“O período crítico do casamento é a hora do café da manhã”
Marlene Dietrich (1901-1992) atriz e cantora alemã naturalizada estunidense
A cor do açafrão foi a origem de seu nome: as-safra-a teria como equivalente em português a frase “seja amarelo!”. Não é lindo? Eu acho. Linda também é a flor de cor violácea que fornece os três estigmas de onde se retira a matéria prima do pó dourado utilizado há séculos na culinária de diversos povos ao redor do mundo. São necessárias 150 mil flores para produzir um quilo de açafrão seco. Por isso já foi a especiaria mais cara do mundo e houve um tempo em que seu valor ultrapassava o do ouro em pó. Hoje seu preço se tornou acessível porque a técnica do cultivo foi dominada. Antes, mulheres e crianças saíam no começo do outono pelos campos europeus e asiáticos à procura das flores nativas das quais pacientemente destacavam os estigmas, secando-os para obter o pó. Ainda podemos ver esses grupos em ação nas áreas rurais da Turquia. É um espetáculo de tintas românticas e belas para turista apreciar.
Mas não é por causa do preço, muito menos da escassez em certos períodos, que o açafrão puro foi (e ainda é) considerado afrodisíaco. Essa fama se conecta diretamente com a conhecida lenda que tem como protagonista Zeus, o maior dos deuses da mitologia grega. Era porque dormia num leito de açafrão que tinha uma vida tão erótica e fértil, explicavam os pobres mortais. Por aí se entende também porque os véus de casamento de muitas culturas assentadas nos Balcãs eram tingidos de açafrão, no caso dos noivos de posses; ou de qualquer amarelo, em se tratando de gente sem recursos.
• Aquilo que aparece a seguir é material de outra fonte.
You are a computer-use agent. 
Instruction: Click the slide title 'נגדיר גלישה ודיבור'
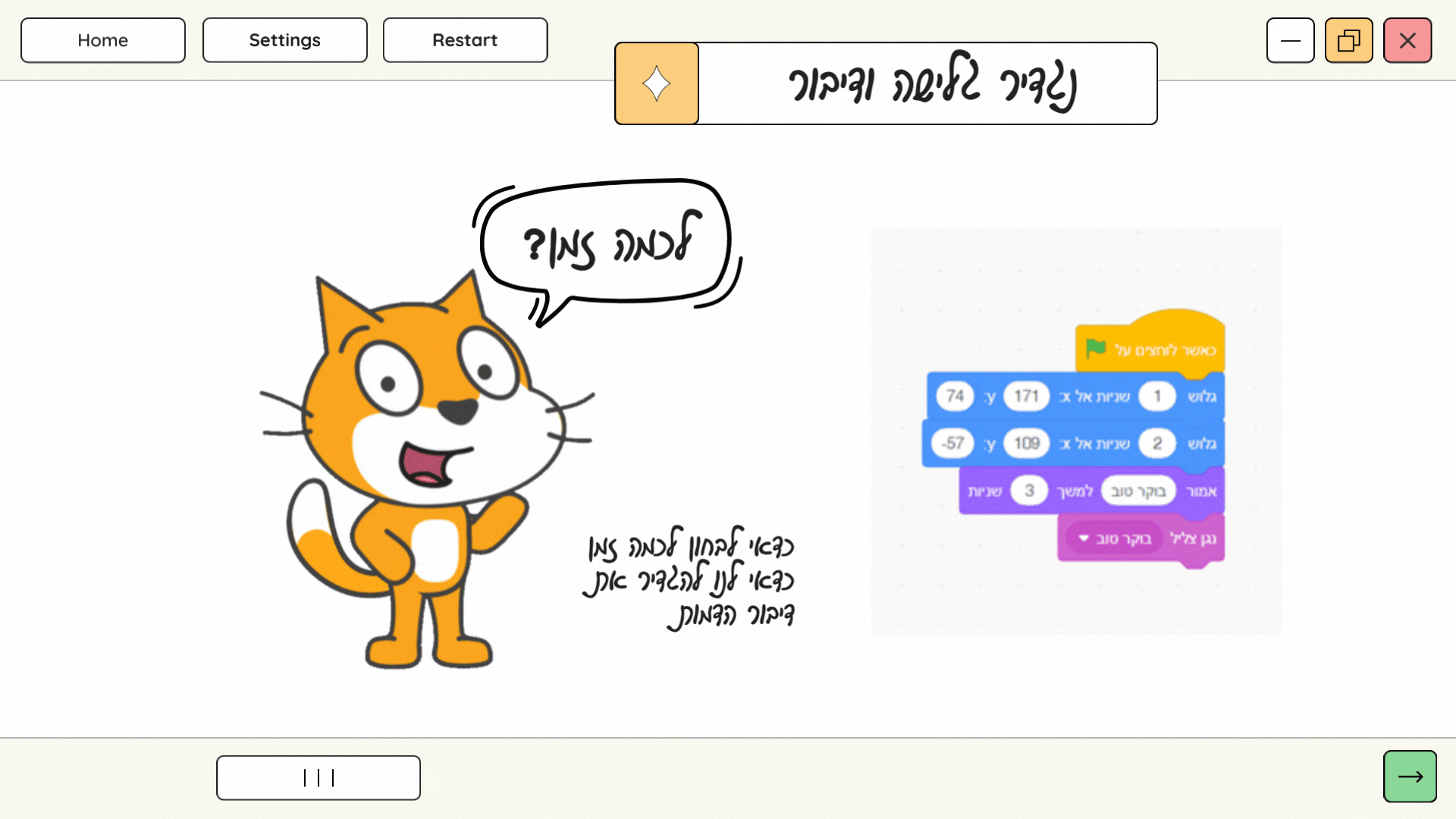[x=929, y=83]
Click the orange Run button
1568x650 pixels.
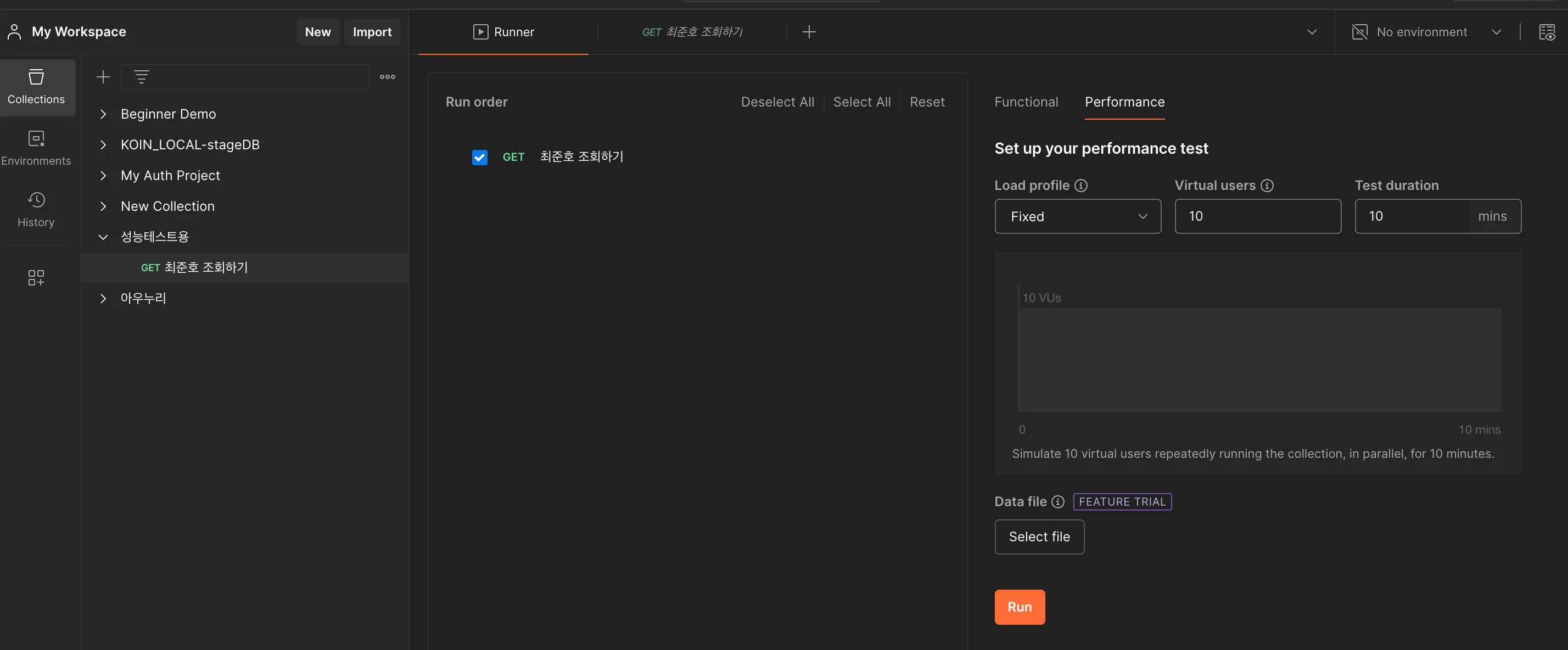click(1019, 607)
E por qual razão os romanos ricos espalhavam estigmas da flor em seus leitos nupciais. O ditado latino “dormvit in sacco croci”, “dormiu num leito de açafrão”, explicava muitos entusiasmos. Nossa Adélia Prado, para saudar a vida e seu implícito erotismo já escreveu que “O amarelo engendra”.
Se desde o primeiro milênio o açafrão pertencia ao mundo culinário de indianos, turcos e gregos, custou a chegar à Itália com este uso. No norte da bota era muito empregado na pintura. Segundo consta, foi um pintor que trabalhava na catedral de Milão quem descobriu que o açafrão tanto servia para colorir as flores que esboçava como o arroz que estava em seu embornal. Ao deixar cair acidentalmente um pitada do pó dentro dele, constatou que bastava uma mínima quantidade para conferir aos grãos brancos uma maravilhosa cor, além de sabor único. Estava criado o risotto alla milanese, cujo preparo é de simplicidade franciscana.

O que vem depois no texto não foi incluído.